Dejé a Jack en una esquina del edificio y lo rodeé sin ver a nadie y sin oír más que mis propios ruidos.
Probamos la puerta principal. Estaba cerrada con llave, pero desvencijada.
La abrí de un golpe con el hombro y entré con la linterna en una mano y el arma en la otra.
La choza estaba vacía.
No había nadie, ni muebles, ni rastro alguno en las dos habitaciones vacías. Nada más que paredes peladas, suelo pelado y techo pelado, del que pendía un tubo que debió de haber pertenecido a una estufa, pero que ahora no estaba conectado a nada.
Jack y yo estábamos en el centro de la habitación, mirando el vacío y maldiciendo el lugar de punta a cabo por estar vacío. No habíamos terminado todavía cuando sonaron unos pasos fuera, una luz blanca iluminó el umbral de la puerta, que seguía abierta, y una voz quebrada dijo:
—¡Eh! Podéis salir de uno en uno. ¡Y con calma!
—¿Quién lo dice? —pregunté, al tiempo que apagaba de inmediato mi linterna y me acercaba a una pared lateral.
—Una bandada entera de ayudantes del sheriff, todos con sus estrellas de oro —respondió la voz.
—¿No podrían empujar a uno de ellos para que se asome por aquí? —pregunté—. Esta noche me han estrangulado, acuchillado y disparado tanto que ya no confío en la palabra de nadie.

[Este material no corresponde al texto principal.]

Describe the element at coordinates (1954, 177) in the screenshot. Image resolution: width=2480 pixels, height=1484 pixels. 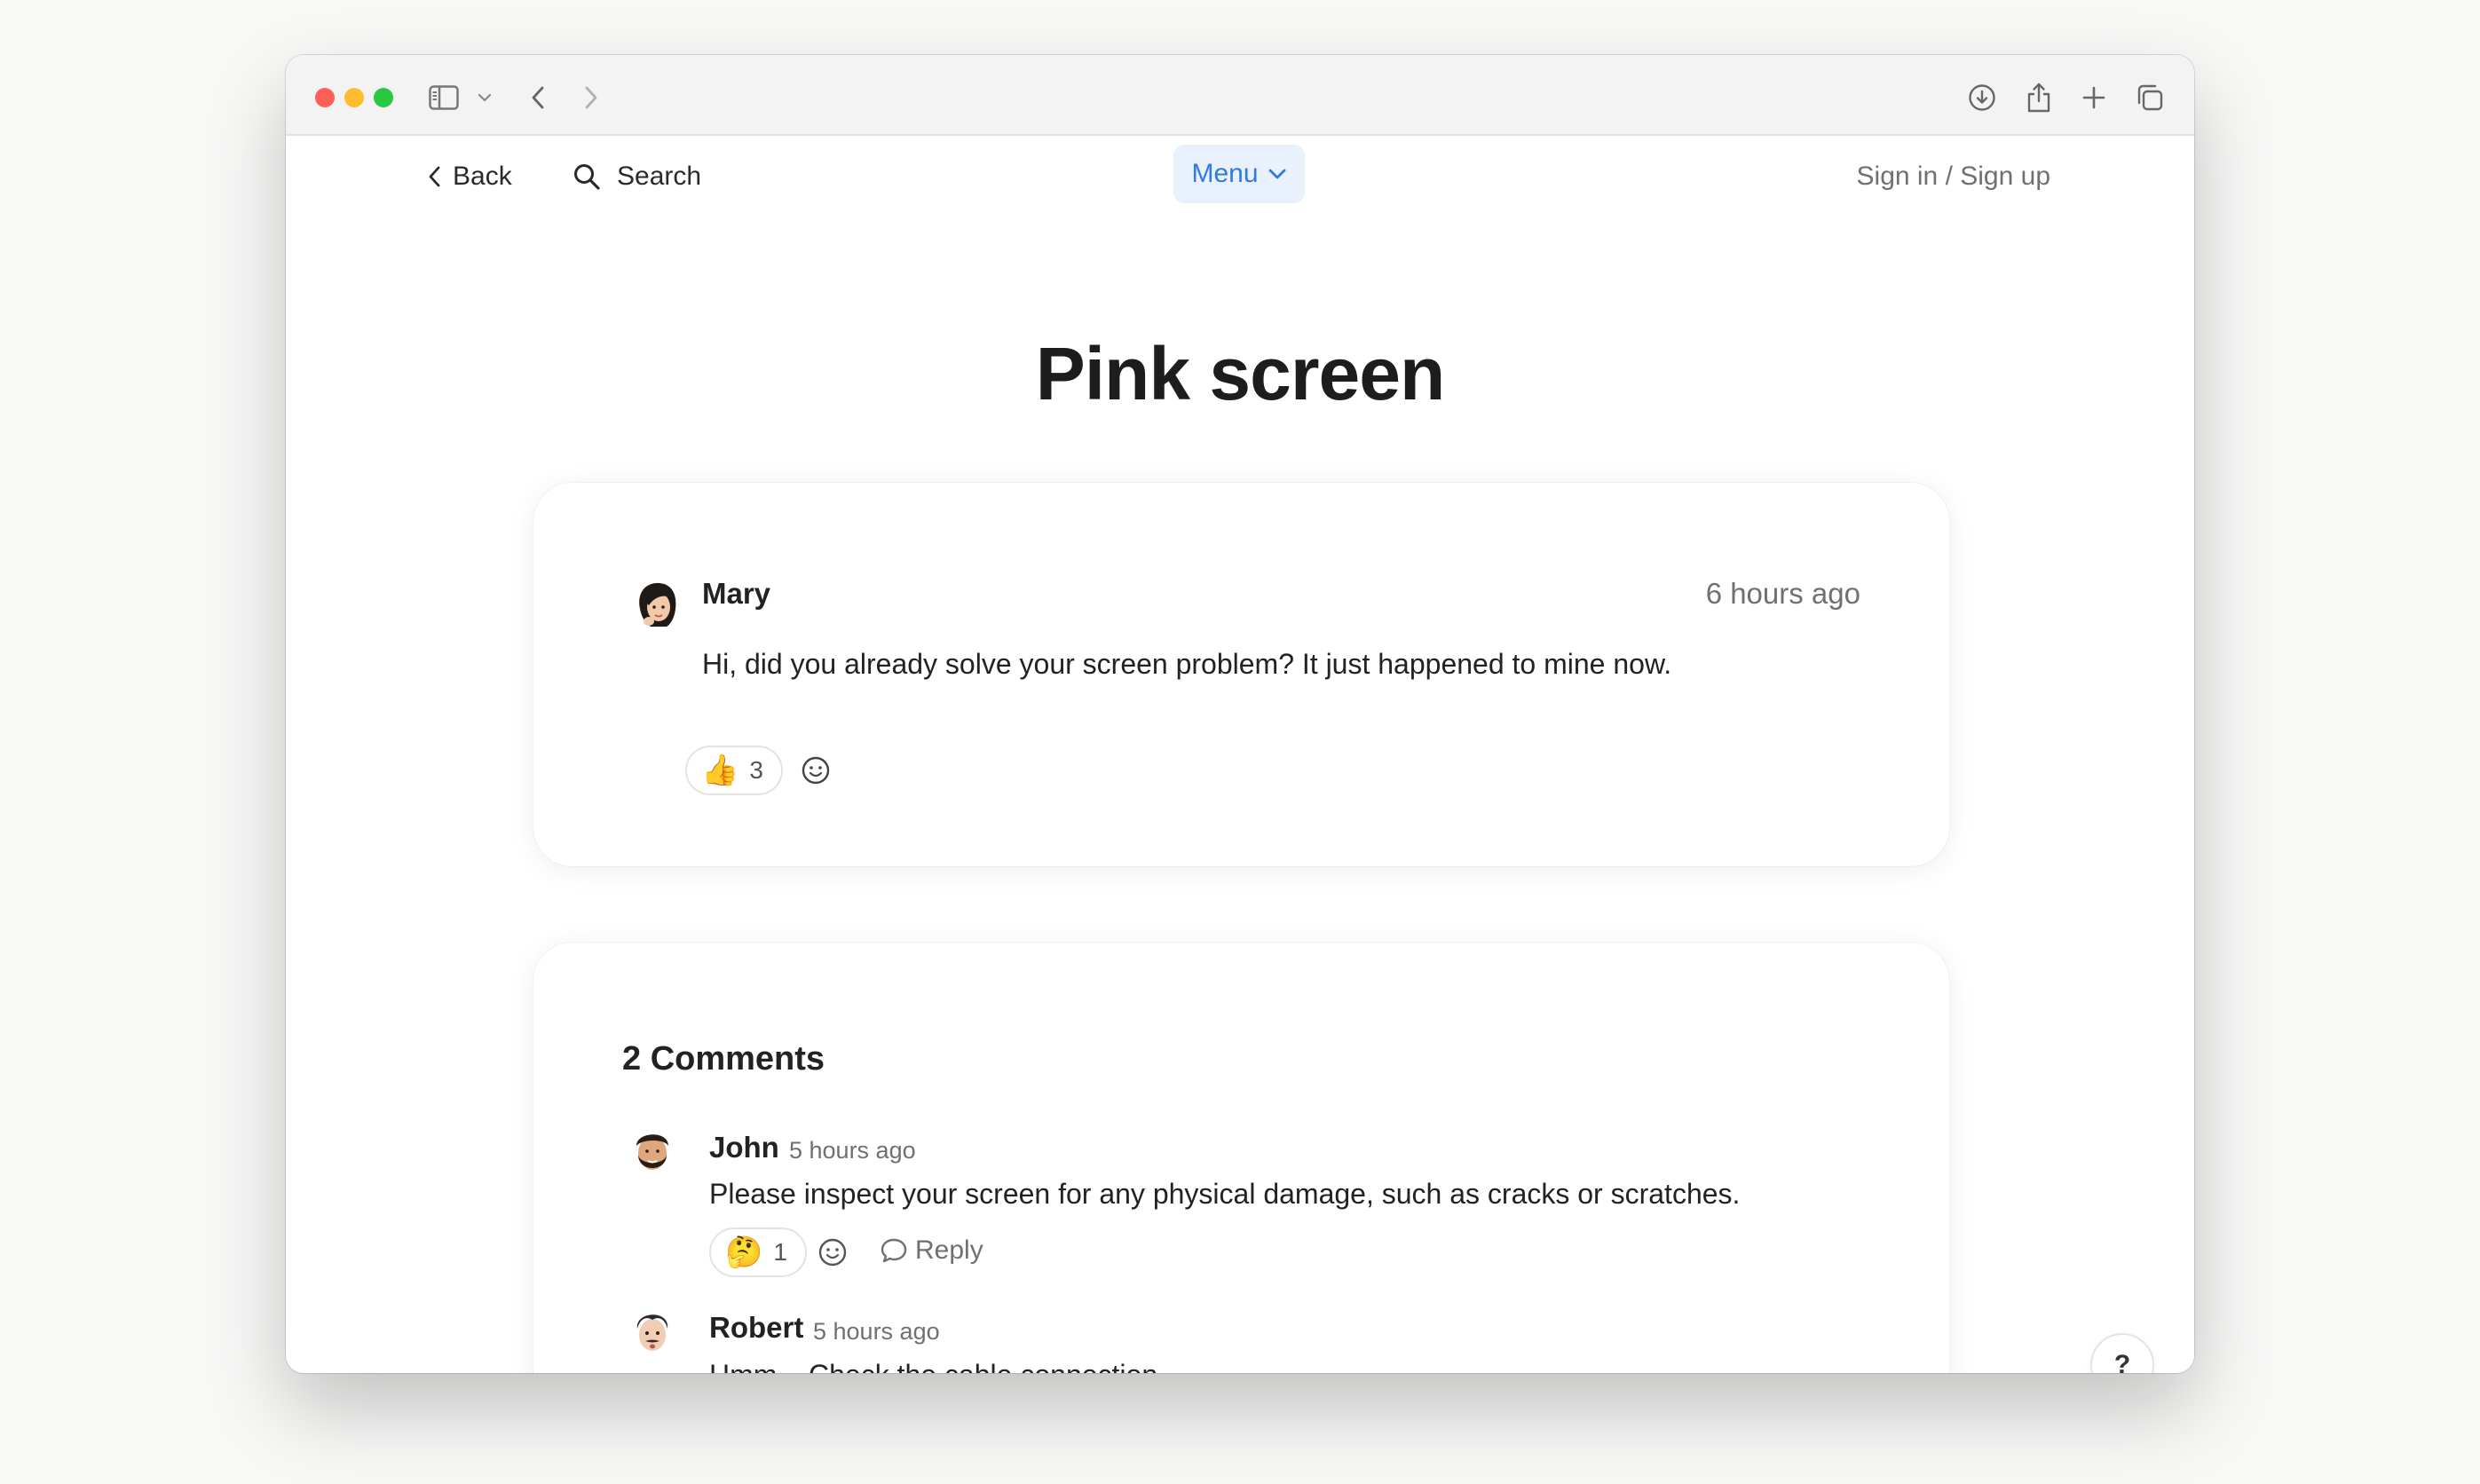
I see `sign-in-link: Sign in / Sign up` at that location.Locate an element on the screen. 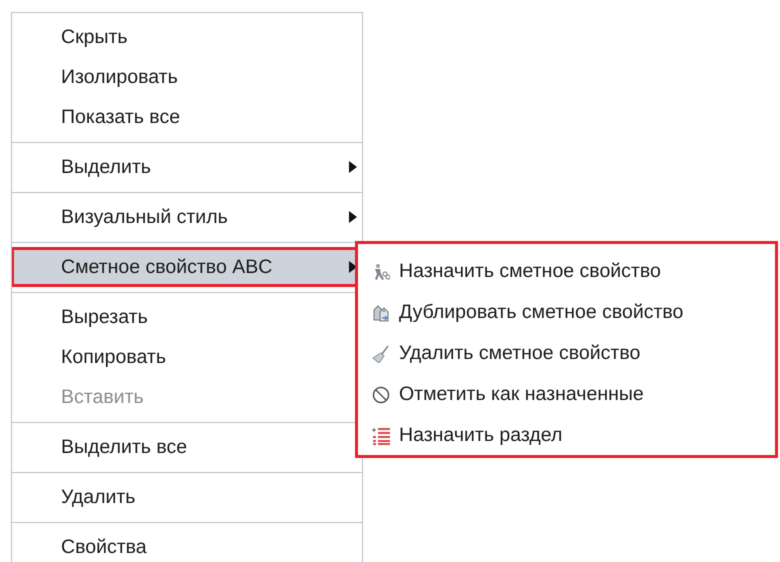 The width and height of the screenshot is (780, 562). menu-item: Выделить is located at coordinates (187, 167).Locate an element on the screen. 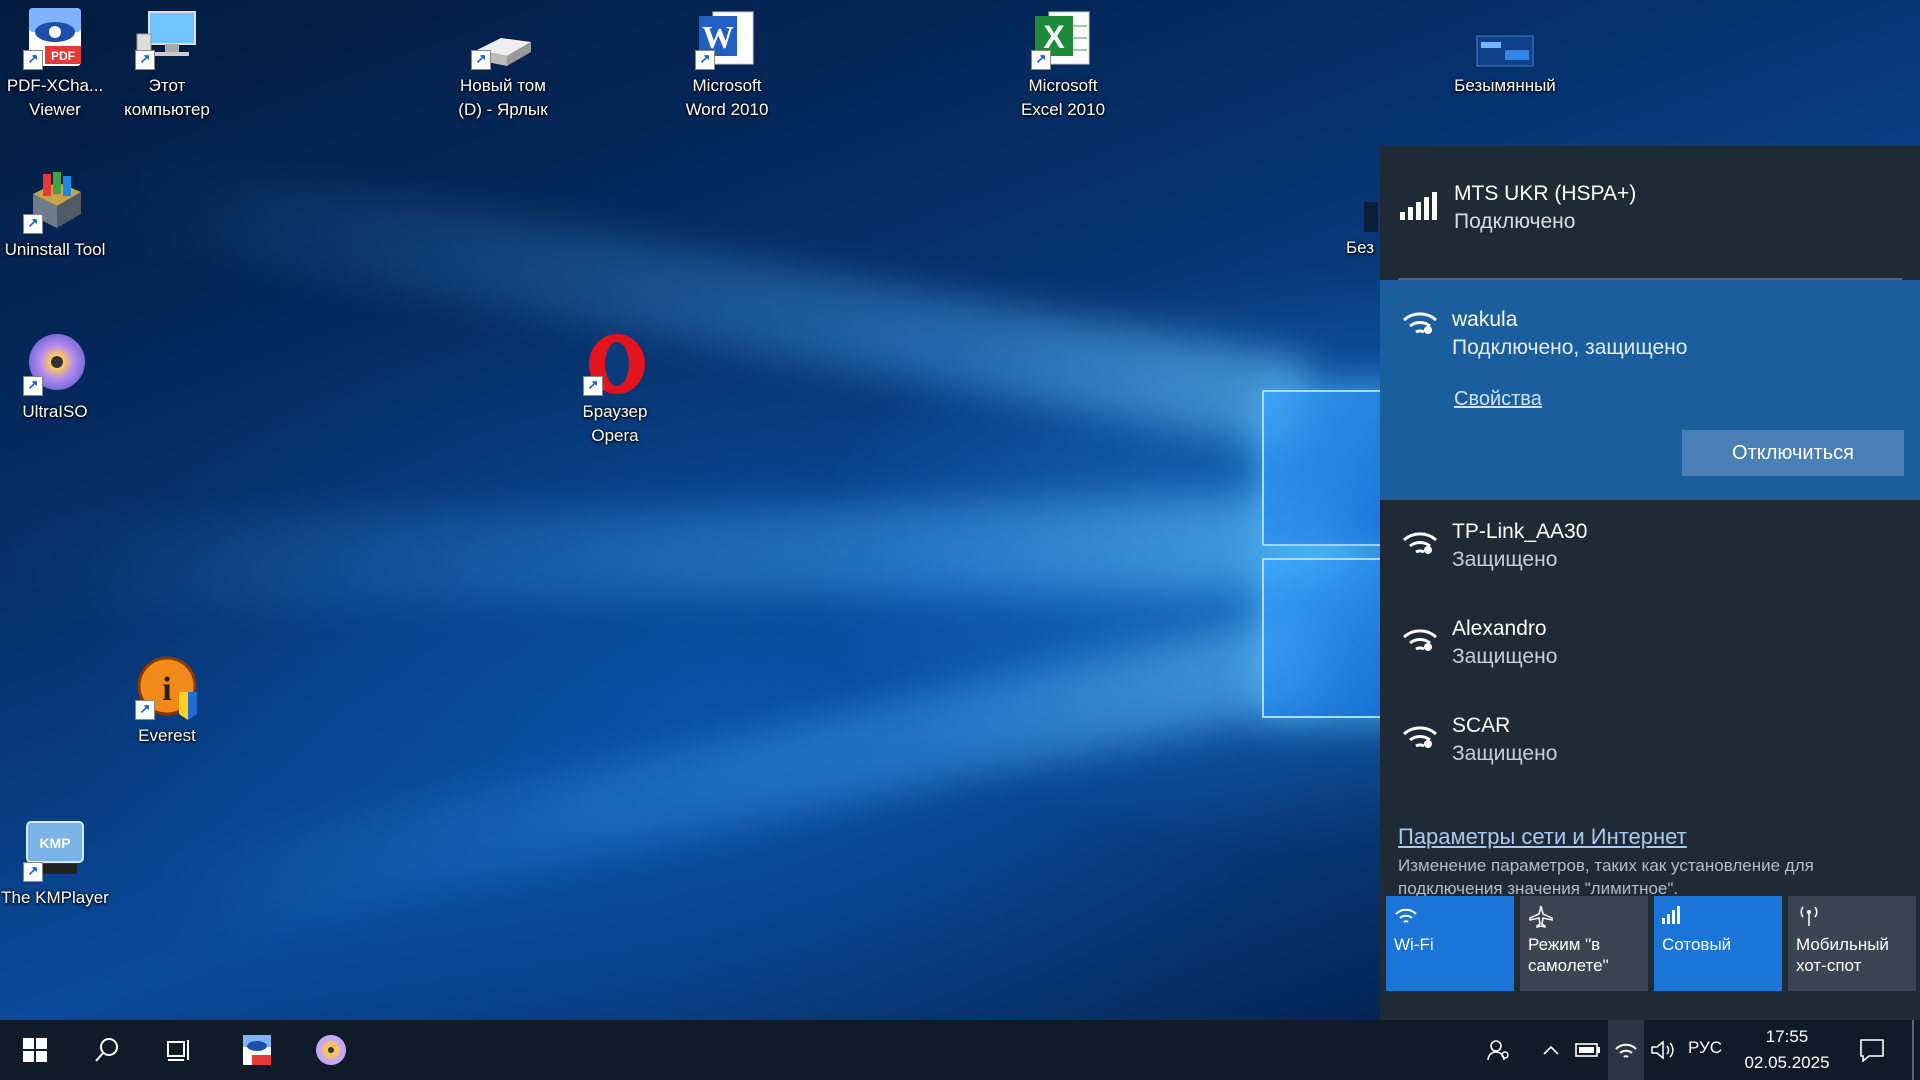 The height and width of the screenshot is (1080, 1920). volume-icon is located at coordinates (1662, 1050).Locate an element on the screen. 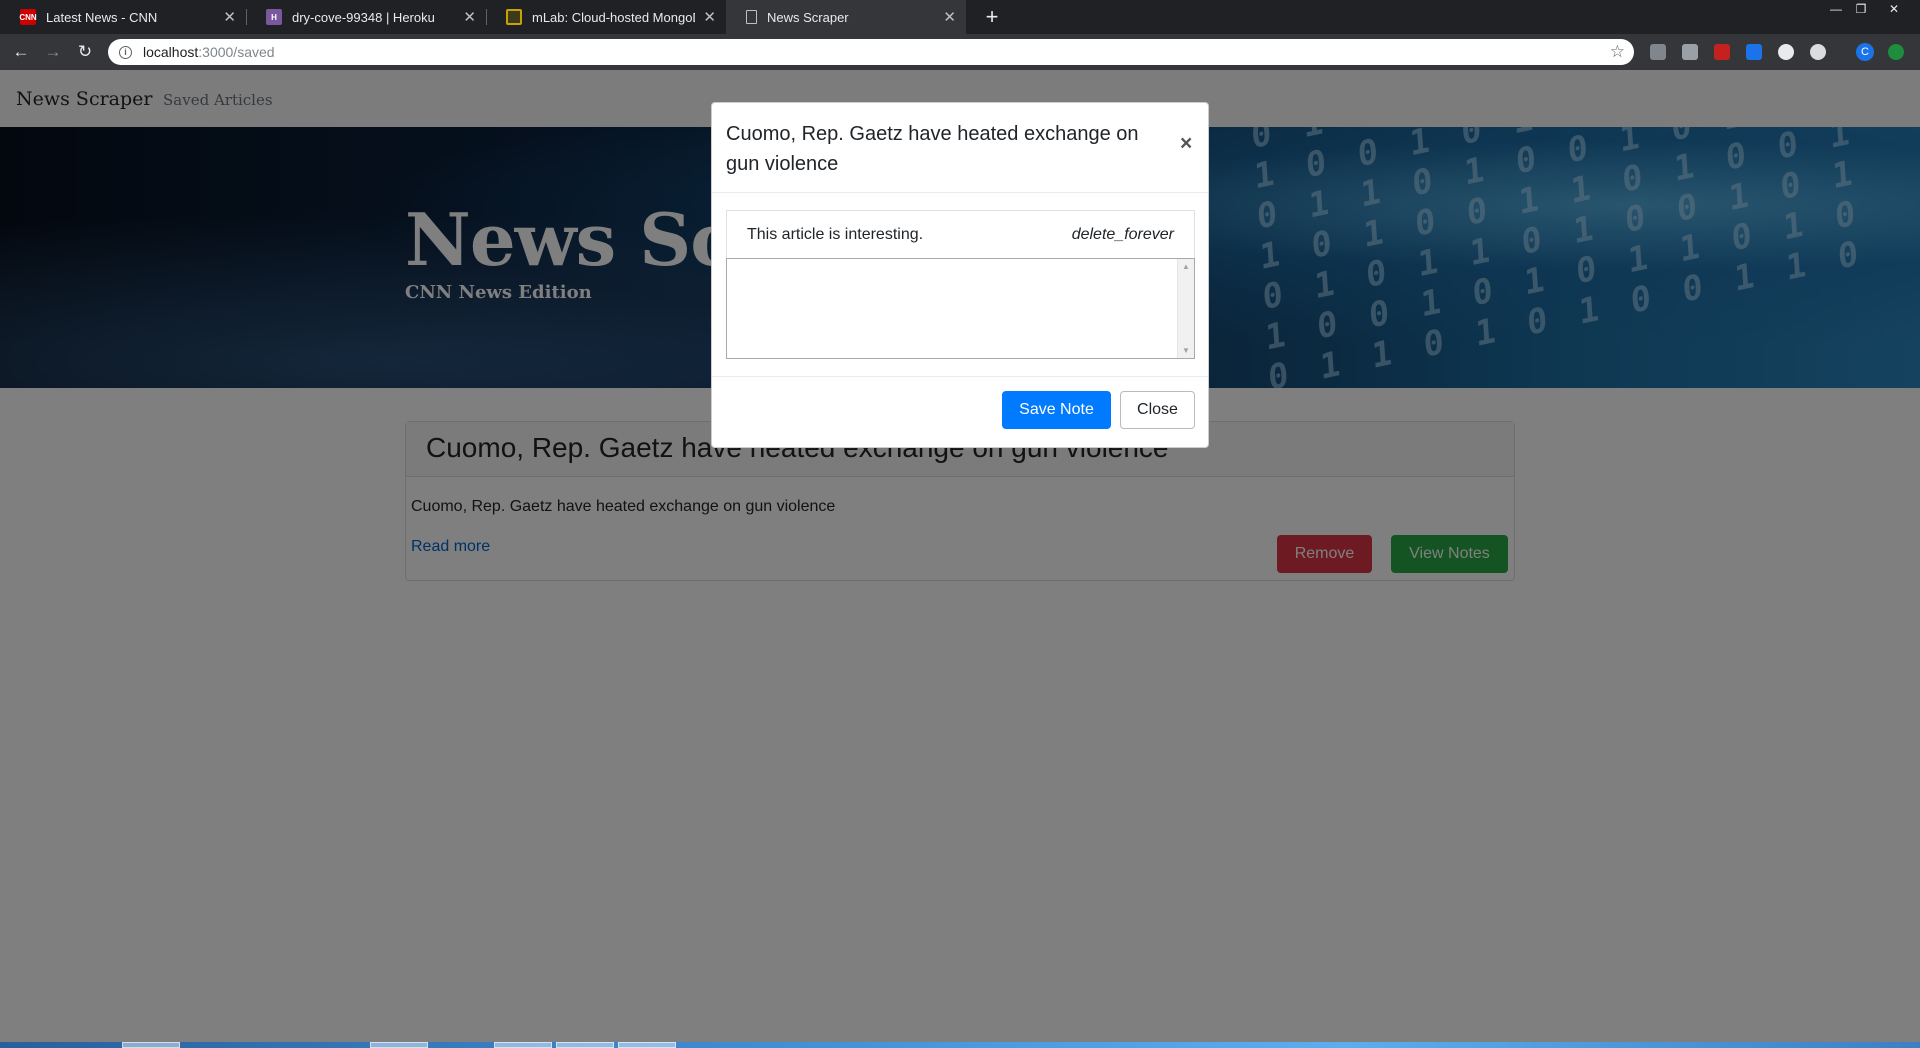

Un hombre larguirucho y patizambo con un rostro flaco y curtido apareció en el umbral. Me enseñó su insignia, yo saqué mis credenciales y entraron los demás ayudantes. Eran tres en total.
—Íbamos en coche carretera abajo para un trabajillo cerca del cabo cuando hemos oído el tiroteo —explicó el larguirucho—. ¿Qué ha pasado?
Se lo conté.
—Esta choza lleva mucho tiempo vacía —dijo cuando hube terminado—. Cualquiera se puede haber instalado fácilmente. Así que cree que era el tal Papadopoulos, ¿eh? Echaremos un vistazo por ahí, a ver si está él o sus amigos, sobre todo porque hay una buena recompensa.
Registramos el bosque, pero no encontramos a nadie. Tanto el tipo al que había tumbado de un golpe como el que había recibido mi disparo habían desaparecido.
Jack y yo fuimos a Sausalito en coche con los oficiales. Busqué un médico y me hice vendar la espalda. Dijo que era un corte largo pero superficial. Luego volvimos a San Francisco y cada uno se fue a su casa.
Y así terminaron las hazañas del día.